Google Android tablets and Google Android phones have built-in apps for texting and voicemail, but there's another option: sign up for the free Google Voice service. This provides SMS and voice messaging facilities too, while US and Canadian users can also use it to make cheap phone calls from (and to) a personal number, all over your smartphone's cell connection.
Once you've set up a Google Voice account, open the Google Voice app. This probably came preinstalled on your phone or tablet. (If you can't find it, try the Android Market.) Follow the prompts to connect to your account and you'll be up and running in seconds.
Without getting too far into the nitty-gritty of how Google Voice works, let's take a peek at how you can optimise its features for your Android device. Within the Google Voice app, you can read and listen to any voicemail messages you've received at your Google Voice number, and send and receive text messages for free. Remember, though, that all messages will show as coming from your Google Voice number, not your main mobile phone number.
Originally, Google Voice could only check for new messages at preset intervals of five minutes or more. Now, however, you can opt for near-instant notification by turning on Inbox synchronisation. Open the Google Voice settings on your device and touch Refresh and notification. Select Synchronize Inbox to start receiving faster notifications. This will automatically disable the option to forward texts to your mobile number, so you won't get the same messages twice.

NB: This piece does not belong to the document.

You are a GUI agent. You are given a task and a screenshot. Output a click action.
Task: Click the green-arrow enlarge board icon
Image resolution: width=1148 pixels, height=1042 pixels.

Alternatively, you might want to route your messages via Gmail. Log in to the Google Voice website from a PC. Click Settings and choose Voicemail & SMS. Under Voicemail Notifications, tick the options to email both voicemail notifications and SMS messages to your Gmail account. From now on, every time you receive a voicemail or text message via Google Voice, you'll get an email notification to Gmail, which will pop up instantaneously on your Android device. You can even reply to a text message by responding to the email; Google will automatically route your response to the sender's number as a regular SMS.
If you go this way, you may want to disable notifications within the Google Voice app, as they'll be redundant. To do this, again, tap the Menu key while in the Google Voice app and select Settings, then touch Refresh and notification and adjust the options as you prefer.
Finally, if you go back and forth between using your Google Voice number and your mobile phone number for calls, add the Toggle Google Voice shortcut to your home screen. (Under the main Shortcuts menu; tap and hold your finger on any open space on your home screen, then select Shortcuts to find and add it.) This gives you a one-tap switch to change which number you're using to dial out.
Extending Google's Voice
There are a number of different options on the Android Market if you wish to extend Android's voice-recognition capabilities, although not all speech-recognition engines were created equal.
Edwin, Speech-to-Speech (free), for example, listens to you, and recognises what you're saying. Unusually, it then talks back. At its best Edwin feels like talking to a person – not the most creative person you'll ever meet, but a person nonetheless.
Or you could pack up your Android device and go multilingual. Talk To Me Classic (also free) offers translation from and to up to seven languages – outputting the results as SMS (text) or email (text and voice) – so long as you own the language. Sample language packs come for free, but most are paid for. Where there's not a language pack, you can still see the translation but not send them on.